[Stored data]

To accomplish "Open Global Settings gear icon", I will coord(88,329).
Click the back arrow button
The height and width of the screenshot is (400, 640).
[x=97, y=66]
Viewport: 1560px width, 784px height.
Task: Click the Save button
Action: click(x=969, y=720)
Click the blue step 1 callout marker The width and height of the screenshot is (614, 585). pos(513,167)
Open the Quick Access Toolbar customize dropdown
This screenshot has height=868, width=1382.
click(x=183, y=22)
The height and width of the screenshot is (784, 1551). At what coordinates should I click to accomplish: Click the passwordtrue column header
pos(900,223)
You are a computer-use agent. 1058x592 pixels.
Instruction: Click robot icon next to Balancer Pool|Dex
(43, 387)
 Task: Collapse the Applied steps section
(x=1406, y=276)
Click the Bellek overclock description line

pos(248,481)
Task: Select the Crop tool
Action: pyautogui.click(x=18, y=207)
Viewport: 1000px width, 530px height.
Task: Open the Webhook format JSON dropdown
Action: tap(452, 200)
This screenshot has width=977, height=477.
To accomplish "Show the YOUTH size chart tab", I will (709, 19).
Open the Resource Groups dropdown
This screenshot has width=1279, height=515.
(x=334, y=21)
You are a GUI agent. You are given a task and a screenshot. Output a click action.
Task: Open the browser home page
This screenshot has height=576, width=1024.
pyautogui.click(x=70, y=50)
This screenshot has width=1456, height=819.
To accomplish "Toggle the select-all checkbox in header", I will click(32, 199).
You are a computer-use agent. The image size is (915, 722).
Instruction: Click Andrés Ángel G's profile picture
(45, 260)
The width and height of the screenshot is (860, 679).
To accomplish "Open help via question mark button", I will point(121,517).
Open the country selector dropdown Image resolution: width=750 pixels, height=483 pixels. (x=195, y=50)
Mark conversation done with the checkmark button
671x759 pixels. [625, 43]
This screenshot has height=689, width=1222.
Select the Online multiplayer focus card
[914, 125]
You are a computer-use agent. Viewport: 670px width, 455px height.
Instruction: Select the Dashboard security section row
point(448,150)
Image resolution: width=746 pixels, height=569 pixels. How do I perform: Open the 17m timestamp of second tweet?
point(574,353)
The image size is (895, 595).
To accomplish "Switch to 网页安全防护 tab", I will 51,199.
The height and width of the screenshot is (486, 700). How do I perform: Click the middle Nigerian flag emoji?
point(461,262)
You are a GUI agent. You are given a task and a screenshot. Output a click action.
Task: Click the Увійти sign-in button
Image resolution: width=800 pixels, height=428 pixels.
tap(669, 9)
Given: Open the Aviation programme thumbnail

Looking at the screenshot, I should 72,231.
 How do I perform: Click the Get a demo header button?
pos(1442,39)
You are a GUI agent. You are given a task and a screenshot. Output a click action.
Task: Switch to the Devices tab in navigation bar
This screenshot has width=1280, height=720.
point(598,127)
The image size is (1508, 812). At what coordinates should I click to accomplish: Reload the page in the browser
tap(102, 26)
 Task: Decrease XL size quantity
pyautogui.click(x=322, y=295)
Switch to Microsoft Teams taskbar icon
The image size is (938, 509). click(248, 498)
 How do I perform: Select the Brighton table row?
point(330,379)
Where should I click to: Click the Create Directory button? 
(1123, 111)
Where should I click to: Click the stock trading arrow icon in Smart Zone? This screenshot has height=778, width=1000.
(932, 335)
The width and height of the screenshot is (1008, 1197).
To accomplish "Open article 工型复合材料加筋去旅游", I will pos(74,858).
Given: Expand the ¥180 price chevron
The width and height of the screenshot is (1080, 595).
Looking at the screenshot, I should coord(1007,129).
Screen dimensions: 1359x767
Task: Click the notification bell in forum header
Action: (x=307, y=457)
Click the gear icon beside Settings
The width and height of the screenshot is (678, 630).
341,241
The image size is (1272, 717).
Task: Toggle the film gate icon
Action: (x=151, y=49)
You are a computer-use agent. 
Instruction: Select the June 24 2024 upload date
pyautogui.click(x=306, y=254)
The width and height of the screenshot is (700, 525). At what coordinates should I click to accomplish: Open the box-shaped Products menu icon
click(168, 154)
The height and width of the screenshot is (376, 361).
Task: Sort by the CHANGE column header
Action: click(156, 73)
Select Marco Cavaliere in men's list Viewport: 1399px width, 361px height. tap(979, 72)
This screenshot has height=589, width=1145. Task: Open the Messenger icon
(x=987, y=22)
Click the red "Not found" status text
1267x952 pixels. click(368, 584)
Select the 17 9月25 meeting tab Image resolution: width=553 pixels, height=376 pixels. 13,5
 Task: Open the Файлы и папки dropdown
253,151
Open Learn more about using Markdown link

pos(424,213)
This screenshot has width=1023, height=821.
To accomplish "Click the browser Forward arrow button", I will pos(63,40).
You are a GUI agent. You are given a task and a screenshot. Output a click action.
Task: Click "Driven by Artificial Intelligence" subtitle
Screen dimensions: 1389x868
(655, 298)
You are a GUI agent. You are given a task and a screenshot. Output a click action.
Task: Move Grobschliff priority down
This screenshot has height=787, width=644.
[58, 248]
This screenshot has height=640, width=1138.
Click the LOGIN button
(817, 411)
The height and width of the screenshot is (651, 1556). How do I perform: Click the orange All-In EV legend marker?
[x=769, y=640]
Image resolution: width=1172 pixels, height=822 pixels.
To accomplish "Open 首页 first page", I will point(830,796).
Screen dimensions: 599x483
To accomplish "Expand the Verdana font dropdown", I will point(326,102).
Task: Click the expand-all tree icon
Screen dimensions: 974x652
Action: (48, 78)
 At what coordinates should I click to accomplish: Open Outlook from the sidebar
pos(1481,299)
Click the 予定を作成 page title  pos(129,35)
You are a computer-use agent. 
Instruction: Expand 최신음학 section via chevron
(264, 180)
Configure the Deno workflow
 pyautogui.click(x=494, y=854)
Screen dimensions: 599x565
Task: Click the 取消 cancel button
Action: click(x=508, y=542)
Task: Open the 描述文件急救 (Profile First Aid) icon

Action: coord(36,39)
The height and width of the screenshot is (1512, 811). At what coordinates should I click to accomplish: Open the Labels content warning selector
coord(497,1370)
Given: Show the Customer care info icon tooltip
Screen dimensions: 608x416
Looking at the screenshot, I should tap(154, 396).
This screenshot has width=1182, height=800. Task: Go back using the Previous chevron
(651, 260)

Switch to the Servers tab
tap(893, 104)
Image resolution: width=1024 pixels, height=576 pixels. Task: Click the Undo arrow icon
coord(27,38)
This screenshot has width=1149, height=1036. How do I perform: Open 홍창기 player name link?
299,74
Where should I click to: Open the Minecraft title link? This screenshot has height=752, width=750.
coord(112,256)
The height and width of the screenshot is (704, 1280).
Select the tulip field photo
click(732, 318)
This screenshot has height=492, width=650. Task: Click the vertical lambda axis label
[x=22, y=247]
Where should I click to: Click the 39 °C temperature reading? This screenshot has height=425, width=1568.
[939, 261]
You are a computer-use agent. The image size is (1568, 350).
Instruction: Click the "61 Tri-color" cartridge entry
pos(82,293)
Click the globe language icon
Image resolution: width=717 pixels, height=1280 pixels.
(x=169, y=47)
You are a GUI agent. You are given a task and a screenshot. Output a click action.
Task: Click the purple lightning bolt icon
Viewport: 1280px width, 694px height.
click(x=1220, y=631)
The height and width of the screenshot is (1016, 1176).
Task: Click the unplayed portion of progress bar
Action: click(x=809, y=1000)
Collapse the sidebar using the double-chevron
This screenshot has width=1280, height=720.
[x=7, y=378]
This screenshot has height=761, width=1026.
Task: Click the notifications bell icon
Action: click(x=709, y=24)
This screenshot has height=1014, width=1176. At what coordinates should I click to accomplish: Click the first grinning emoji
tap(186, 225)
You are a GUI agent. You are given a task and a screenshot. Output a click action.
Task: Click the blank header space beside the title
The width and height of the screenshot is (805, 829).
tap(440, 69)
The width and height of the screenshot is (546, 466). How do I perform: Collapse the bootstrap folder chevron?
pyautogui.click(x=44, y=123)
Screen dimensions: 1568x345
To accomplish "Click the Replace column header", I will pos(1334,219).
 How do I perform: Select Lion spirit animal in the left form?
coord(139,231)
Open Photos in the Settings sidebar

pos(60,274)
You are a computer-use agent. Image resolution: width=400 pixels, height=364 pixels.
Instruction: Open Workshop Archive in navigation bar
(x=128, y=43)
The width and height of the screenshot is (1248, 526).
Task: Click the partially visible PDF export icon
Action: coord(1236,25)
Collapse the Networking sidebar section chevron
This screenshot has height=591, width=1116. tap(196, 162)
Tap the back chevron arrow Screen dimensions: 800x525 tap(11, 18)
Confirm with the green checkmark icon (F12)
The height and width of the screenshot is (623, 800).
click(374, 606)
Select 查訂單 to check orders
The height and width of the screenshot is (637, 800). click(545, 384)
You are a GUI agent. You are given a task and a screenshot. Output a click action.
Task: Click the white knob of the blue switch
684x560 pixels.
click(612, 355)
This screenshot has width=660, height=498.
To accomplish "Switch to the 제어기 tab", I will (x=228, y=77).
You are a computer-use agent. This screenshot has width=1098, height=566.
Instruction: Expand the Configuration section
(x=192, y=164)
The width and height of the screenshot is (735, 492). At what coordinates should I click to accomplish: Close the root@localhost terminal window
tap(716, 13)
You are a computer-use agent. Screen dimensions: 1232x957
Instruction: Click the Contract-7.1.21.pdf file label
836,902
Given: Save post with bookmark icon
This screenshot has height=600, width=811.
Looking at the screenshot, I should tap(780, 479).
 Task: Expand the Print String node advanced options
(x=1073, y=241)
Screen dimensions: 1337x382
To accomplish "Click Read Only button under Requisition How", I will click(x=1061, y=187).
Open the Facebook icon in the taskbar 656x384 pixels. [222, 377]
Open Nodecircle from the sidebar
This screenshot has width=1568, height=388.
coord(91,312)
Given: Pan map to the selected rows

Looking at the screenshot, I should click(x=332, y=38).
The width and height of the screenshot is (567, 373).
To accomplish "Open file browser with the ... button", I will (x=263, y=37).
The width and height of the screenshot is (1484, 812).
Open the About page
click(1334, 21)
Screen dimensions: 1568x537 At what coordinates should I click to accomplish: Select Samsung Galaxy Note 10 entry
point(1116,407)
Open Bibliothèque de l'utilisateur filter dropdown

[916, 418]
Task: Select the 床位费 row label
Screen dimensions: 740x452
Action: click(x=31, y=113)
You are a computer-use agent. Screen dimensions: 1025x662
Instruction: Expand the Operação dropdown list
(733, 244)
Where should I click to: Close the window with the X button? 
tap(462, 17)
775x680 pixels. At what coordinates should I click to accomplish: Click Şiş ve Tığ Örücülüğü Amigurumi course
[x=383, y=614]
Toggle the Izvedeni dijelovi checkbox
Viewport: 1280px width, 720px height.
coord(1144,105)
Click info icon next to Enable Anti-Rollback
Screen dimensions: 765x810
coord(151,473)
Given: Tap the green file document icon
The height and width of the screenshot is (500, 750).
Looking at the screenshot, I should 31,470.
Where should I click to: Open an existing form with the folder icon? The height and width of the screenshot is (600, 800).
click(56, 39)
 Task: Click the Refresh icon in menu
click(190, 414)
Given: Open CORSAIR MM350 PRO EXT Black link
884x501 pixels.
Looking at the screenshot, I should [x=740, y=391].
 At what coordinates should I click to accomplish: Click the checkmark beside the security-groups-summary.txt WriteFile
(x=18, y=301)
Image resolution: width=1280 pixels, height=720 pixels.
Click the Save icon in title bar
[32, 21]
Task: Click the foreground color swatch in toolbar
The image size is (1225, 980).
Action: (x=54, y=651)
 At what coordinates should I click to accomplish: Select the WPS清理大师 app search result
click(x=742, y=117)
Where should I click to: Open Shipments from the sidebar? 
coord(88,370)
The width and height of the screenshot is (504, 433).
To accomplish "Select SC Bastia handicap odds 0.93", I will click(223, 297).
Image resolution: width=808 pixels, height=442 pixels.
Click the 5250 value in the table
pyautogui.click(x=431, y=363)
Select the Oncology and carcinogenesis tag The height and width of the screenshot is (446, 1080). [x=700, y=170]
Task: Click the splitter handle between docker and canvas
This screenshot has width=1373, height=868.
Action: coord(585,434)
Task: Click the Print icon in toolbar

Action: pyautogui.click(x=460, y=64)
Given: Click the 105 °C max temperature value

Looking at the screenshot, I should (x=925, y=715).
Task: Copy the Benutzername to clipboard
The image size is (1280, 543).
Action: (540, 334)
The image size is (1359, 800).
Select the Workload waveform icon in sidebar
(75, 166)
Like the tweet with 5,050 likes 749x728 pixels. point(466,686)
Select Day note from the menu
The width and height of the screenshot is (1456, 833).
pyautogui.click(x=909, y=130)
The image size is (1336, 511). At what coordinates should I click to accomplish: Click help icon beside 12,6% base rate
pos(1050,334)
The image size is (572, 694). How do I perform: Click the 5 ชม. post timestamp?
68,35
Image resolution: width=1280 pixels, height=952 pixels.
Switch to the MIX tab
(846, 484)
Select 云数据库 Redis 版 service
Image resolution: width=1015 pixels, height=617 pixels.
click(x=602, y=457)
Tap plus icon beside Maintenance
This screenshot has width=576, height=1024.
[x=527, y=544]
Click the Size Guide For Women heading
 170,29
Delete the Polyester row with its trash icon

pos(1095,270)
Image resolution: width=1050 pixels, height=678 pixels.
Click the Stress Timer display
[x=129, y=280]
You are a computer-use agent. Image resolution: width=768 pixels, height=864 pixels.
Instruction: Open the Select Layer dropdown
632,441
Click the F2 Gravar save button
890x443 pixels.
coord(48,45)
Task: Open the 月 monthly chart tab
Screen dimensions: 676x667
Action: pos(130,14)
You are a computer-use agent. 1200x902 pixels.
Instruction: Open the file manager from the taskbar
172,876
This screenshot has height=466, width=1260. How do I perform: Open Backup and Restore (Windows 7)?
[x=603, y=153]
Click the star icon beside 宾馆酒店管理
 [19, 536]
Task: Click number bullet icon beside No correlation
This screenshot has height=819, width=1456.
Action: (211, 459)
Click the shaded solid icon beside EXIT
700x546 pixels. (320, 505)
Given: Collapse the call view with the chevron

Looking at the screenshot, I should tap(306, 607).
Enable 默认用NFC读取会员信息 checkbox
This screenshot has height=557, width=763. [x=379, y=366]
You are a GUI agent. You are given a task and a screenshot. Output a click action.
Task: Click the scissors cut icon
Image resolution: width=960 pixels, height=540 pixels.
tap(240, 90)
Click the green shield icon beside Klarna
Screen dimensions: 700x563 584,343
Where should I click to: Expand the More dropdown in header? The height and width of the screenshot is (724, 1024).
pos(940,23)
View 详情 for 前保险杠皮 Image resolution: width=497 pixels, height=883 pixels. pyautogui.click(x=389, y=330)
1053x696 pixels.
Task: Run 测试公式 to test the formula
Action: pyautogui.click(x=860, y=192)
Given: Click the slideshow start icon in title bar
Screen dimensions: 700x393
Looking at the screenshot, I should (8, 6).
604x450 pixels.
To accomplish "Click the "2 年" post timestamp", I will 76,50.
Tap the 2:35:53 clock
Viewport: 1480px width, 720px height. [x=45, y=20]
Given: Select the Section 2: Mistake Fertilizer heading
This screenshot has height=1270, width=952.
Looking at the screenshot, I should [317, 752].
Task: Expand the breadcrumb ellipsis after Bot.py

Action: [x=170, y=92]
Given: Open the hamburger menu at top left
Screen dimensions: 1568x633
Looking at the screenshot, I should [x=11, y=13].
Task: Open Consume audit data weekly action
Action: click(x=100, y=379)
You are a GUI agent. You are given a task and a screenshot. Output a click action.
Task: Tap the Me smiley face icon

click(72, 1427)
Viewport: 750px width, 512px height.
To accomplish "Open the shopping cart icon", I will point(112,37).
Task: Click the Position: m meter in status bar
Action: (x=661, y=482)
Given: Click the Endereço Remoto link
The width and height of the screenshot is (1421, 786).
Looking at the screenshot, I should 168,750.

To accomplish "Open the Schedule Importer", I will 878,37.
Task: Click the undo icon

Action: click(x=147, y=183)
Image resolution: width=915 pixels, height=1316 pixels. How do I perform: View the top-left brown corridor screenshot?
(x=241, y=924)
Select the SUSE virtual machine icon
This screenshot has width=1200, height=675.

→ **PROMPT**: In the entries above, please find the line with "Task: Click the blank" and the line with "Open the Facebook", then write out exactly those two lines and every line between them, and nothing more.

→ **EXPECTED ANSWER**:
Task: Click the blank header space beside the title
The width and height of the screenshot is (805, 829).
tap(440, 69)
The width and height of the screenshot is (546, 466). How do I perform: Collapse the bootstrap folder chevron?
pyautogui.click(x=44, y=123)
Screen dimensions: 1568x345
To accomplish "Click the Replace column header", I will pos(1334,219).
 How do I perform: Select Lion spirit animal in the left form?
coord(139,231)
Open Photos in the Settings sidebar

pos(60,274)
You are a computer-use agent. Image resolution: width=400 pixels, height=364 pixels.
Instruction: Open Workshop Archive in navigation bar
(x=128, y=43)
The width and height of the screenshot is (1248, 526).
Task: Click the partially visible PDF export icon
Action: coord(1236,25)
Collapse the Networking sidebar section chevron
This screenshot has height=591, width=1116. tap(196, 162)
Tap the back chevron arrow Screen dimensions: 800x525 tap(11, 18)
Confirm with the green checkmark icon (F12)
The height and width of the screenshot is (623, 800).
click(374, 606)
Select 查訂單 to check orders
The height and width of the screenshot is (637, 800). click(545, 384)
You are a GUI agent. You are given a task and a screenshot. Output a click action.
Task: Click the white knob of the blue switch
684x560 pixels.
click(612, 355)
This screenshot has width=660, height=498.
To accomplish "Switch to the 제어기 tab", I will (x=228, y=77).
You are a computer-use agent. This screenshot has width=1098, height=566.
Instruction: Expand the Configuration section
(x=192, y=164)
The width and height of the screenshot is (735, 492). At what coordinates should I click to accomplish: Close the root@localhost terminal window
tap(716, 13)
You are a computer-use agent. Screen dimensions: 1232x957
Instruction: Click the Contract-7.1.21.pdf file label
836,902
Given: Save post with bookmark icon
This screenshot has height=600, width=811.
Looking at the screenshot, I should tap(780, 479).
 Task: Expand the Print String node advanced options
(x=1073, y=241)
Screen dimensions: 1337x382
To accomplish "Click Read Only button under Requisition How", I will click(x=1061, y=187).
Open the Facebook icon in the taskbar 656x384 pixels. [222, 377]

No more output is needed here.